WHAT NEEDS TO BE DONE: Every line of the entries below from the one containing "You are a computer-use" to the one containing "Instruction: Click 'Status", both ends included, must be written out exactly. No other line belongs in the answer.

RECORD SET:
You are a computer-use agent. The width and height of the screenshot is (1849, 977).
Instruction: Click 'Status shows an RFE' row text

* * *

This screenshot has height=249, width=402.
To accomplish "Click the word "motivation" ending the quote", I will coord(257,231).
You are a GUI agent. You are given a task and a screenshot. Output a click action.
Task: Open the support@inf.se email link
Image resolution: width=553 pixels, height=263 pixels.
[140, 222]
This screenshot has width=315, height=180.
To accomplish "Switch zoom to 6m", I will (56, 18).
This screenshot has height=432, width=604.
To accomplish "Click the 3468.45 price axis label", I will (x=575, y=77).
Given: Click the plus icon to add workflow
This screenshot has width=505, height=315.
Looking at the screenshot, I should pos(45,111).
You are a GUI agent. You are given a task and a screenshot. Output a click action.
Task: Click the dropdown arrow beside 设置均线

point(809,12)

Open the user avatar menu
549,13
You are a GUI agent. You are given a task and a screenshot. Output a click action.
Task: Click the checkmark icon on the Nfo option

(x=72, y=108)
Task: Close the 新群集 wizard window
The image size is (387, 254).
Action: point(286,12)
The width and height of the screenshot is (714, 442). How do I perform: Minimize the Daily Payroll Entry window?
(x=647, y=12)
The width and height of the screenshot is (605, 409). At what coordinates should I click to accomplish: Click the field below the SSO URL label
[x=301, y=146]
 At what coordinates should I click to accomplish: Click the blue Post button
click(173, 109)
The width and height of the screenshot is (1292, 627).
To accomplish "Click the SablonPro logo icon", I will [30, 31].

---

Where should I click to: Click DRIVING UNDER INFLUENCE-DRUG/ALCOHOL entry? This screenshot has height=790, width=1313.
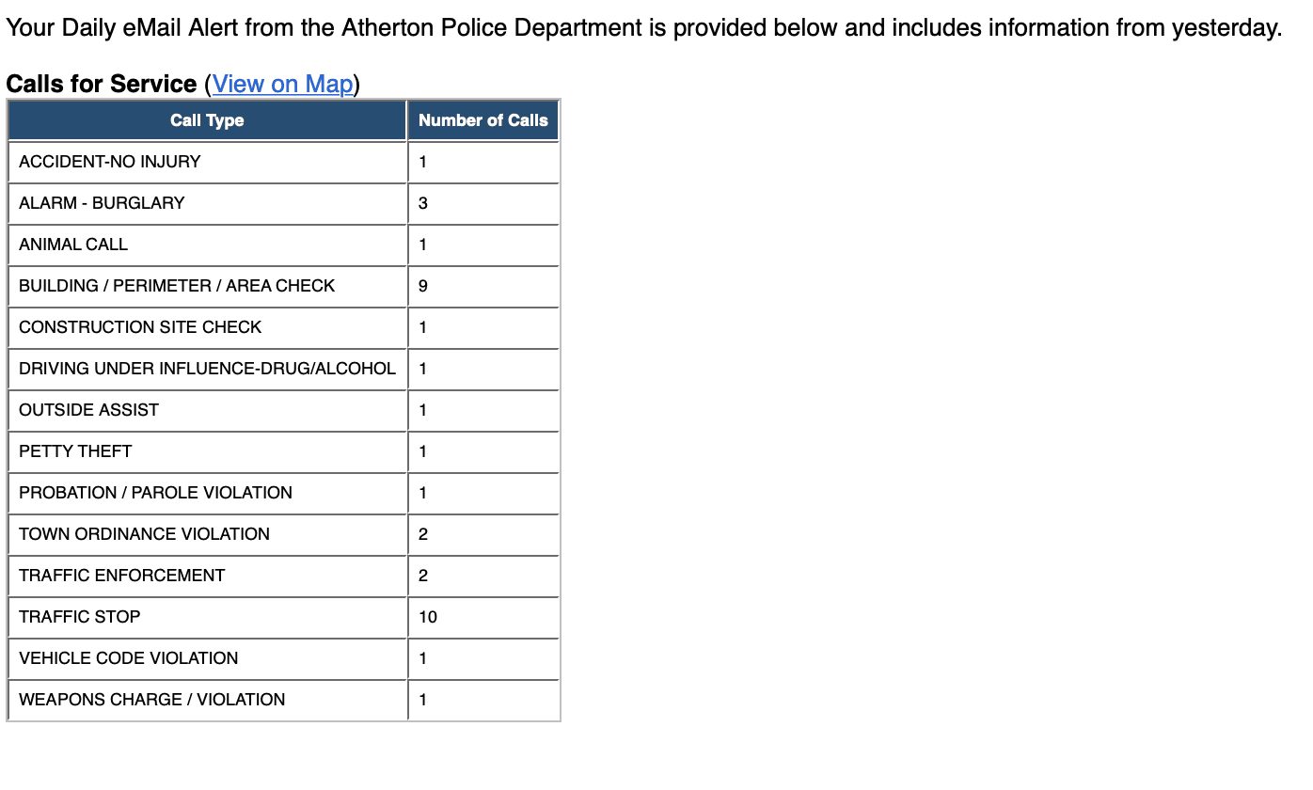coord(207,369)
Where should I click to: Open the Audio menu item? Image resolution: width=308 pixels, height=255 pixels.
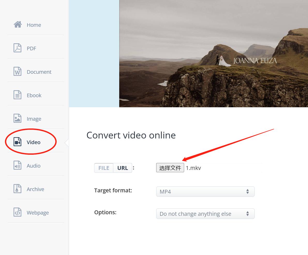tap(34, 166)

EXERCISE ANSWER:
You are a computer-use agent. The width and height of the screenshot is (1849, 977).
Instruction: Click 'Status shows an RFE' row text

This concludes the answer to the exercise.